Carbon cycles of the Anthropocene oceans

Research group based at CEREGE, Aix-en-Provence, France

ExoCean lab

Experimental oCeanologie laboratory

This our [currently in-construction] lab, where the real science happens. It's located on the Technopôle de l'Arbois, in Aix-en-Provence. There we routinely run chemical experiments, analyse seawater samples for carbonate chemistry, and simulate sediment-water interface environments. All our equipment is always ready to be taken on an expedition at sea. 
Microprofiler (e.g., pH, O2, H2S, NO3, redox)
Microprofiler setup with a pH microsensor, doing a pH profile on a retrieved sediment core
The MicroProfiling System purchased from Unisense is a high quality tool for microscale measurements in numerous types of applications, e.g. H2S profiles in biofilm, pH gradients in seagrass or oxygen concentrations in sediment samples. The micro manipulator is fully motorised and programmable with laptop. Measured chemical profiles can be seen live, in the lab or in the field. 

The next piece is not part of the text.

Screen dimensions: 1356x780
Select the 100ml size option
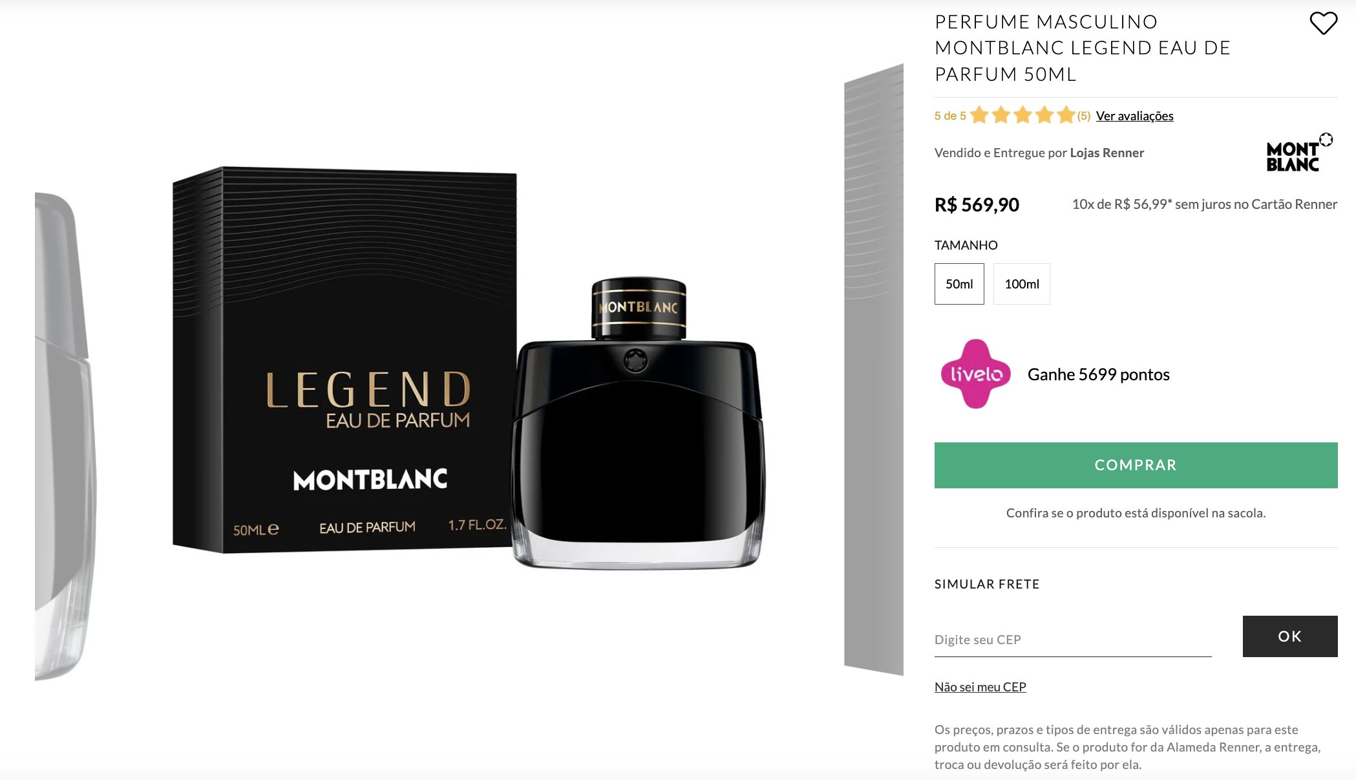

Nanorespiration system, to study the respiration rate of an individual organism (here, foraminifera)
Rotating-disk reactors
The rotating disk reactor on Dutch national TV.

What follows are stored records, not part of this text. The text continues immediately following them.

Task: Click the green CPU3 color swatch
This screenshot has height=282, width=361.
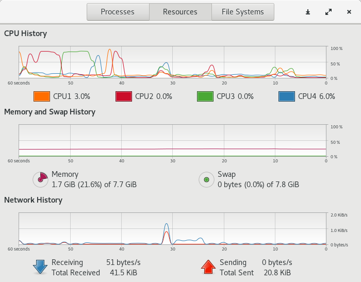Action: click(205, 96)
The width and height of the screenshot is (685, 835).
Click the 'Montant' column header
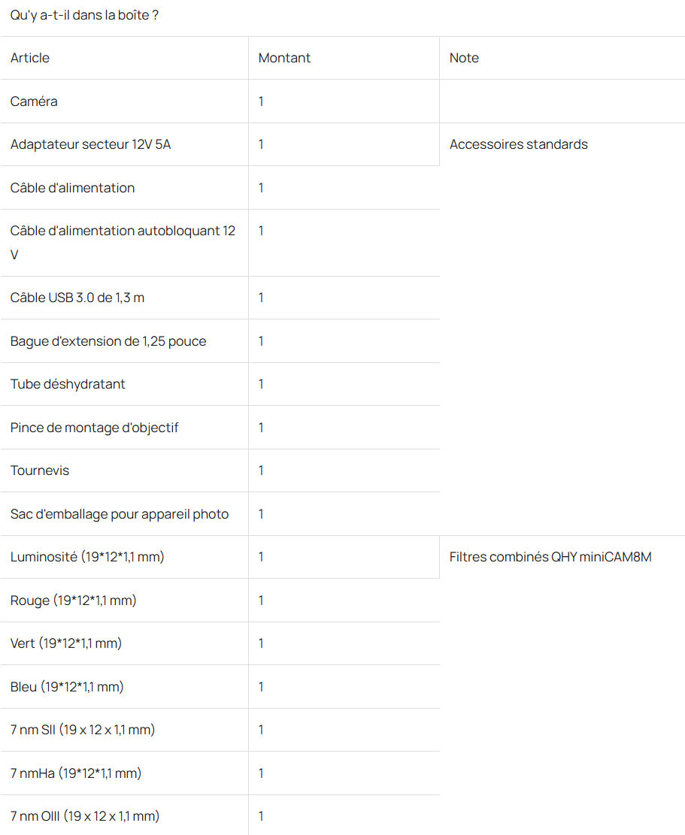pyautogui.click(x=284, y=58)
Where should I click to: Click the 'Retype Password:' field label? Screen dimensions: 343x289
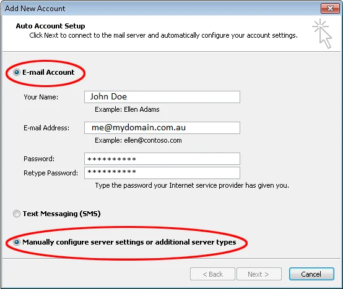tap(51, 173)
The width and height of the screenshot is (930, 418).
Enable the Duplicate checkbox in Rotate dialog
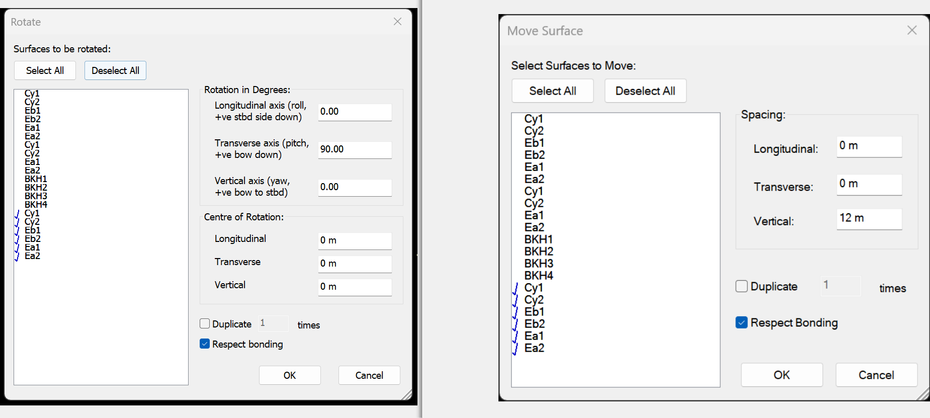tap(205, 324)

The rotating disks reactors are home-made, can be used to reproduce the hydrodynamics of natural benthic environments, from high-energy turbulent-regime environments (e.g., carbonate platforms) to low-energy, slow and laminar flow regime environments (e.g., abyssal plains). They are temperature controlled and allow the insertion of sensors within the sediments, to study porewater chemistry changes or measure chemical fluxes across the sediment-water interface. See Sulpis et al. (2019) for more information and manufacturing/usage instructions. There are 6 rotating disk reactors in the lab, all with a disk rotating speed that can be remotely controlled.
High-pressure reactor
The high pressure reactor on the RV Pelagia.

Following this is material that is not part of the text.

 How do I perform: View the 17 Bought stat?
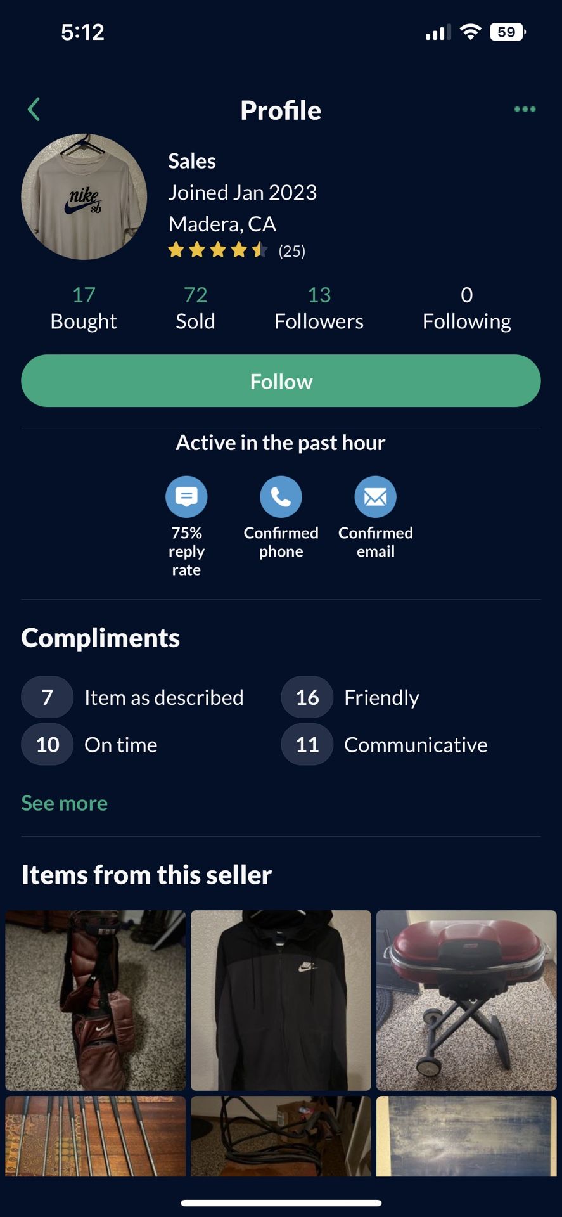[x=84, y=309]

The current high-pressure reactor is a Novoclave purchased from Büchiglas. There is an external hand pump that pushes water inside a temperature controlled, stirred reactor, generating pressures up to 500 bars (the equivalent of 5000 m below sea level!).  The temperature and stirring rate can be adjusted and even programmed to change through time. The pressure can either be stationary, to simulate an aquatic environment at a given depth, or gradually increased or decreased, to simulate the settling of particles across the water column or the retrieval of sediment cores. Water can be sampled from the reactor chamber, even when it's under pressure, to monitor the chemical reactions occurring within. The reactor can be used in the lab or in the field.